Multiple sclerosis (MS) is an autoimmune disease caused by autoreactive T cells attacking myelin sheath proteins in nerve fibers of the central nervous system resulting in paralysis and death. Conventional T cells (cytolytic and helper) initiate disease in MS, and T regulatory cells (Tregs) are conventional T cell suppressors. By studying the development of Tregs, a T cell suppressor, we can stop T cells from attacking myelin sheath proteins and prevent disease progression. All T cells develop in the thymus in three stages: double negative, double positive, and single positive. In the stage of my research's interest, the double positive stage, the T cell undergoes two educational phases, positive and negative selection. In positive selection, an antigen presenting cell (APC) presents a peptide to the T cell's T cell receptor (TCR).
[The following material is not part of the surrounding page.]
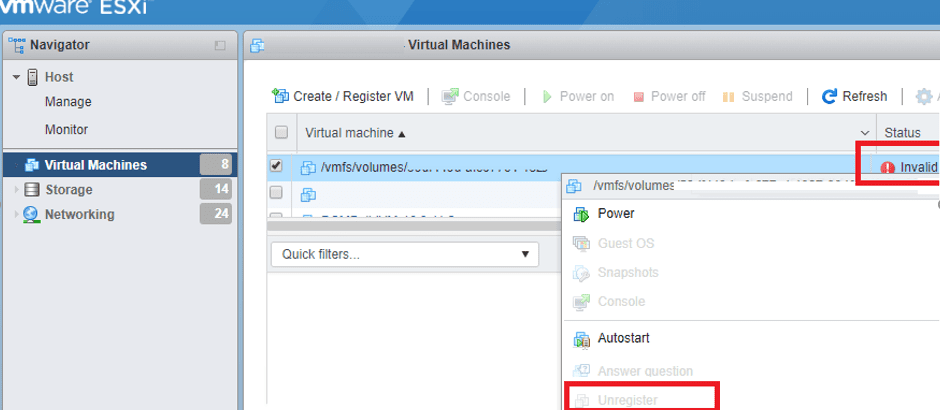This screenshot has width=940, height=410.
Task: Collapse the Host tree node
Action: pos(17,77)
If the interaction between the peptide on the APC and TCR has a low affinity, then the T cell survives. However, if the affinity between the peptide and the TCR is high, the T cell dies via apoptosis. We hypothesize that Tregs require a strong affinity between the peptide and TCR to continue to the next educational phase. Interestingly, exposure high affinity peptides resulted in a decrease in Treg apoptosis both in vitro and in vivo. This observation is opposite to conventional T cell selection. We want to determine the ability of medium affinity peptide, PLP-Y, to prevent Treg apoptosis in vitro because ex vivo analysis shows PLP-Y does prevent Treg apoptosis in the thymus. Our results from in vitro experiments, however, did not show prevention of Treg death. Thus, it is likely more peptide is needed to provide the signal strength necessary for prevention of Treg death. Since many autoimmune diseases arise from poor Treg development, a better knowledge of the selection process may lead to potential therapies.